Figure 5.. Low-level mosaic constitutional MLH1 methylation predisposes to multiple MLH1-methylated primary tumors in Patient 166.

A: CpG pyrosequencing confirms the presence of significant levels of MLH1 methylation in all three primary tumors, including the small intestine adenocarcinoma, which had not previously been assessed for this. B: Clonal bisulfite sequencing within the MLH1 promoter encompassing the c.−93G>A SNP (rs1800734) using primers unbiased with respect to methylation status shows the patterns of methylation in the tumors (left). The skin sebaceous carcinoma and small intestine tumors had methylation on both alleles, although few A alleles at c. −93 remained in the skin tumor. The EC was monoallelically methylated on the G allele. The same assay performed on accompanying normal tissue samples (right) only detected a single methylated molecule in endometrial epithelium, which was the G allele at c. −93G>A. C: The c. −93G>A SNP was used to trace allelic representation in each primary cancer (right) with reference to a paired normal tissue sample (right). Partial Sanger sequences are shown across the c. −93G>A SNP, with measurements of each allele in relative fluorescence units (RFU) taken from the peak for each genotype shown below. Loss-of-heterozygosity (LOH) was assessed by calculating (A/G_Tumor)/(A/G_Normal). If A/G was ≤0.6 in the tumor, this was designated as LOH of the A allele. Retention of heterozygosity (ROH) was designated if A/G >0.6 in the tumor.

Figure 6.. Detection of low-level constitutional MLH1 methylation in OCCPI patient EC-32.

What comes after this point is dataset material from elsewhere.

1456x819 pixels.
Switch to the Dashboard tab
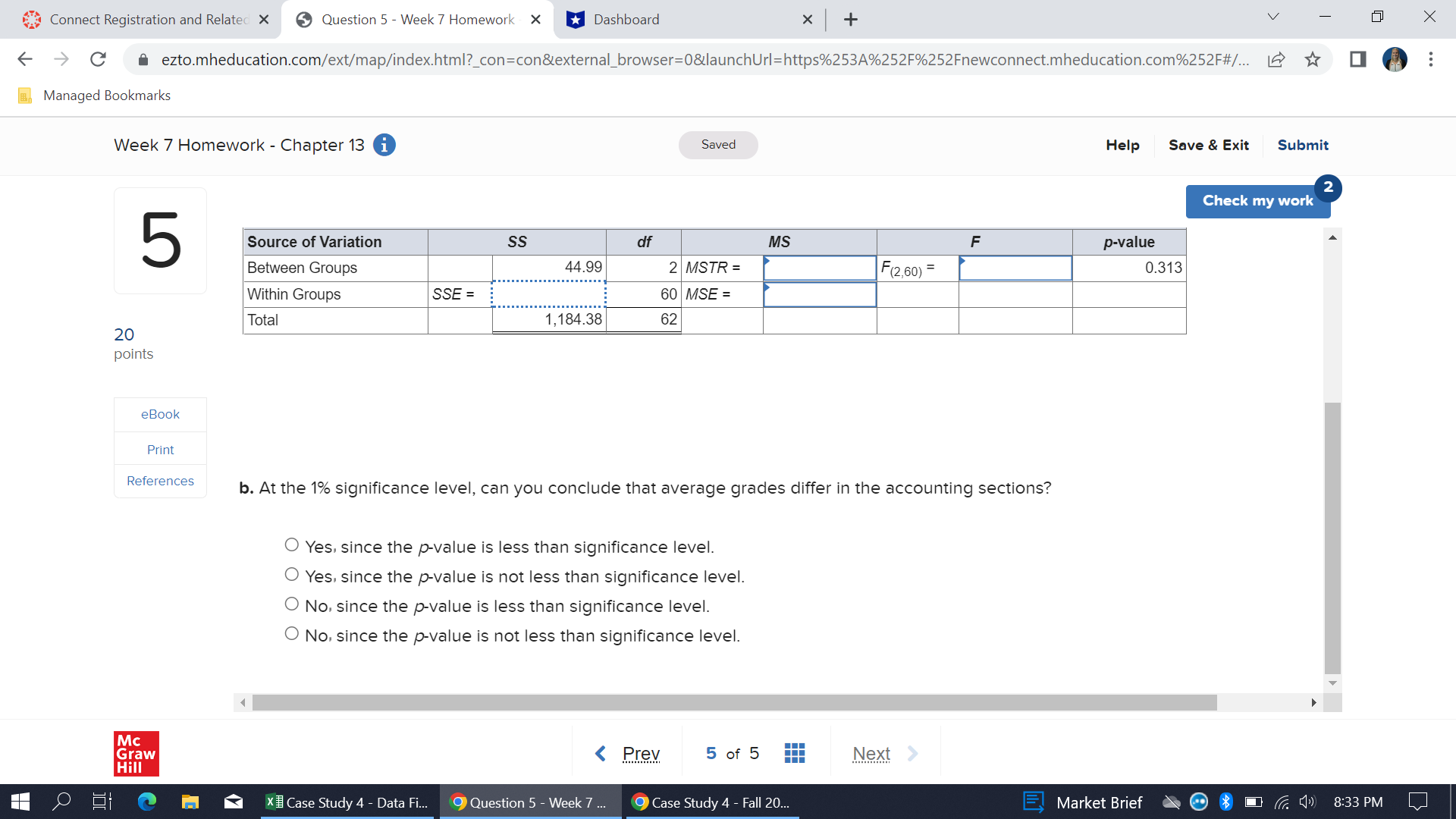[667, 19]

A: CpG pyrosequencing traces are shown DNA from whole blood, uninvolved endometrial tissue, and tumor, as labeled. The mean methylation value is shown above. Methylation was undetectable in whole blood DNA, given this was below the limit of detection (2.3%), but was detectable at low levels (2.8%) in uninvolved normal endometrial tissue and at high levels (65.6%) in the tumor. B. Real-time methylation-specific PCR (qMSP) within the MLH1 promoter on bisulfite-converted genomic DNA from whole blood (left) and confirmed in uninvolved normal endometrial tissue (right). Amplification curves show methylated MLH1 (red), which amplifies only when methylated genomic DNA template is present, run in parallel with MYOD (blue), which serves as a quality control measure for sample input and integrity. An exemplary high resolution melt curve of the MLH1 amplicon is shown for the whole blood sample (middle), indicating specificity for methylated amplicons with melt peak at 76±0.5 °C. C: Electrophoresis gels of traditional MLH1 methylation-specific PCR (MSP) amplification products according to Figure 1. Left, MSP1 used the same primers as the qMSP. Right, MSP2 was conducted in a distinct region of the MLH1 CpG island. Both MSP reactions included DNA from whole blood (WB) of EC-32, a healthy control (HC, negative control), RKO colorectal cancer cell line (positive control), and a sample with no template (NT) added. Beneath, pictograms of clonal bisulfite sequencing of each MSP amplicon to determine the methylation status at 16 individual CpG sites within the respective regions. Black circles show methylated CpG sites and white circles show unmethylated CpG sites on individual molecules (horizontal line).